INFORMATION GIVEN:
## Begin
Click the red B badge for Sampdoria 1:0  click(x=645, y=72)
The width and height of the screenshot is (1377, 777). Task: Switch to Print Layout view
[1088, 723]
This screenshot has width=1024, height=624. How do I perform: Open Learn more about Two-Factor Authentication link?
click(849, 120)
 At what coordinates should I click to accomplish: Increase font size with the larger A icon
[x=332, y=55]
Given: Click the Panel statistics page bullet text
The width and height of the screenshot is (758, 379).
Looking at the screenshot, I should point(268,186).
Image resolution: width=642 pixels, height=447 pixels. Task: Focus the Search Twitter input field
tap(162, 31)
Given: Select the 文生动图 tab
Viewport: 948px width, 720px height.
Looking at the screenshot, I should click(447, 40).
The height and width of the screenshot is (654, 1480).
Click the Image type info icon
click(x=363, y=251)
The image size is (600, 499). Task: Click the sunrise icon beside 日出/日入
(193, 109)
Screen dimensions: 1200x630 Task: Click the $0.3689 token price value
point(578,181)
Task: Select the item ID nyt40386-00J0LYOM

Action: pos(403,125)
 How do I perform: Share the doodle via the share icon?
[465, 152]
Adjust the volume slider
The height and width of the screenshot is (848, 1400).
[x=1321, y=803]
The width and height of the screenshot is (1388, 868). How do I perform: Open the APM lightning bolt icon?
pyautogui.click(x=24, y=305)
## End
INSTRUCTIONS TO FOLLOW: Reproduce all of the records above verbatim, preserving every character, coordinate, and line break.

CORRECT ANSWER:
Click the red B badge for Sampdoria 1:0  click(x=645, y=72)
The width and height of the screenshot is (1377, 777). Task: Switch to Print Layout view
[1088, 723]
This screenshot has width=1024, height=624. How do I perform: Open Learn more about Two-Factor Authentication link?
click(849, 120)
 At what coordinates should I click to accomplish: Increase font size with the larger A icon
[x=332, y=55]
Given: Click the Panel statistics page bullet text
The width and height of the screenshot is (758, 379).
Looking at the screenshot, I should point(268,186).
Image resolution: width=642 pixels, height=447 pixels. Task: Focus the Search Twitter input field
tap(162, 31)
Given: Select the 文生动图 tab
Viewport: 948px width, 720px height.
Looking at the screenshot, I should click(447, 40).
The height and width of the screenshot is (654, 1480).
Click the Image type info icon
click(x=363, y=251)
The image size is (600, 499). Task: Click the sunrise icon beside 日出/日入
(193, 109)
Screen dimensions: 1200x630 Task: Click the $0.3689 token price value
point(578,181)
Task: Select the item ID nyt40386-00J0LYOM

Action: pos(403,125)
 How do I perform: Share the doodle via the share icon?
[465, 152]
Adjust the volume slider
The height and width of the screenshot is (848, 1400).
[x=1321, y=803]
The width and height of the screenshot is (1388, 868). How do I perform: Open the APM lightning bolt icon?
pyautogui.click(x=24, y=305)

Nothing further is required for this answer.